Antifeminism: Extreme contrafeminism. An essentially oppositionist stance.

Men’s Rights Activism: A movement devoted to improving the position of men in society. While this is basically a positive stance, the movement is infested with antifeminism.

Feminist Criticism: My term for my own philosophical position, and for the similar views of other people. The phrase is deliberately ambiguous: A feminist critic could be a critic of feminism or a feminist who criticises. I want to carve out a position within gendersphere independent of of the other -isms, overlapping with both feminism and MRA, and critical of both. Arguably the phrase “feminist criticism” is obnoxiously gendered (see below), because feminist critics are also critics of antifeminism, however given the hegemonic position of feminism within the gendersphere I think it is justified. The word “criticism” should be taken in its constructive sense, there are many aspects of feminism that feminist critics will agree with. Feminist Critics accept the tools of feminism (gender analysis, etc.,) and apply them to feminism itself.

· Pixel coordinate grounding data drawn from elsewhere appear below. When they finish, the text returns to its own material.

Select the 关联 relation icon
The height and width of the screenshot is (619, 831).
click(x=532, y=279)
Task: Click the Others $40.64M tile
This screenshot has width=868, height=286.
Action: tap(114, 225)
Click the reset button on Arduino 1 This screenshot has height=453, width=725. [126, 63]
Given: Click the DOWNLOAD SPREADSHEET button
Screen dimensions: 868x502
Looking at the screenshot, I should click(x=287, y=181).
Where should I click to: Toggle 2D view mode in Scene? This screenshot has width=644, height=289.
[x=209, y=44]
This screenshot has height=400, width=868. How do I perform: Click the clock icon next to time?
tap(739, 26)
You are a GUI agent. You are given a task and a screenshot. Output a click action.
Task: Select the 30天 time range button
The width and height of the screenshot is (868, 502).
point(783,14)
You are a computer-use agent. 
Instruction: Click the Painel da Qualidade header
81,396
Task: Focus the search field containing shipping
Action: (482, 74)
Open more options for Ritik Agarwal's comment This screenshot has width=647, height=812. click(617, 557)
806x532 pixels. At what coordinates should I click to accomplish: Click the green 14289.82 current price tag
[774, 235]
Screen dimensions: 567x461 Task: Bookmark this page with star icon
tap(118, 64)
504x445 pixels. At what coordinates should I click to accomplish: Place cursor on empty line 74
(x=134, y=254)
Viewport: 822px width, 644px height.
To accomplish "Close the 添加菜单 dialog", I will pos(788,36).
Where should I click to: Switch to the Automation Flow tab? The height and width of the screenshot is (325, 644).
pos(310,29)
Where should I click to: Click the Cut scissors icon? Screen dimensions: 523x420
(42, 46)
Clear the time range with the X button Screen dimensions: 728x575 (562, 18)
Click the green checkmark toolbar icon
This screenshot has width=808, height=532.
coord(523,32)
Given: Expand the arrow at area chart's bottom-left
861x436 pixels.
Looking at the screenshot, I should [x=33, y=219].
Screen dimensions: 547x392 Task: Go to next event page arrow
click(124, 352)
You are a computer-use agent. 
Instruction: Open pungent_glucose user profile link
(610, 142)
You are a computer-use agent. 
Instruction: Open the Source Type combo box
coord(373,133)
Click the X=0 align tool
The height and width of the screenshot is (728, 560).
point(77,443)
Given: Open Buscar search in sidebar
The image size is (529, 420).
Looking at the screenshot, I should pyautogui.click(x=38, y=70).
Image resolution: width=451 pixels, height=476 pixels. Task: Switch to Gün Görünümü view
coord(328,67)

Typical: I use this word as a term of art, meaning behaviour, etc., which (a) is common among feminists (or some other group), (b) is unlikely to be challenged by other feminists, (c) if someone with otherwise good feminist credentials does challenge it, they are likely to have their status as feminists challenged by other feminists, and (d) those without feminist credentials who challenge it are likely to be regarded as antifeminists/MRAs (or the equivalent opposition group). Typical behaviours within a group are likely to be perceived by outsiders as representative of it.

The ‘Bird in your Garden’ Test: A test for typicality. If all you need do to see a particular kind of bird is look out the window, that’s an indication that those birds are typical of where you live. If you have to travel 200 miles to visit a nature reserve to see them, then they’re not typical. Similarly if you can easily find an example of a particular argument or behaviour passing unchallenged among the usual suspects within the blogosphere, then that’s an indication that it is typical. If you can’t, then it probably isn’t.

Obnoxious Gendering: Refers to the typical feminist practice of equating maleness and masculinity with bad, and femaleness (though not femininity) with good. At its most obnoxious, it refers to the practice of never letting men forget just how lousy they are: “It’s male violence, committed by men, who are male. Just in case you didn’t get that, it’s men who are doing this, etc., etc., ad nauseum“. Obnoxious Gendering has a more subtle aspect in the use of gendered terms like “feminism” and “patriarchy” to refer to things which (in the view of the feminist) are good and bad respectively.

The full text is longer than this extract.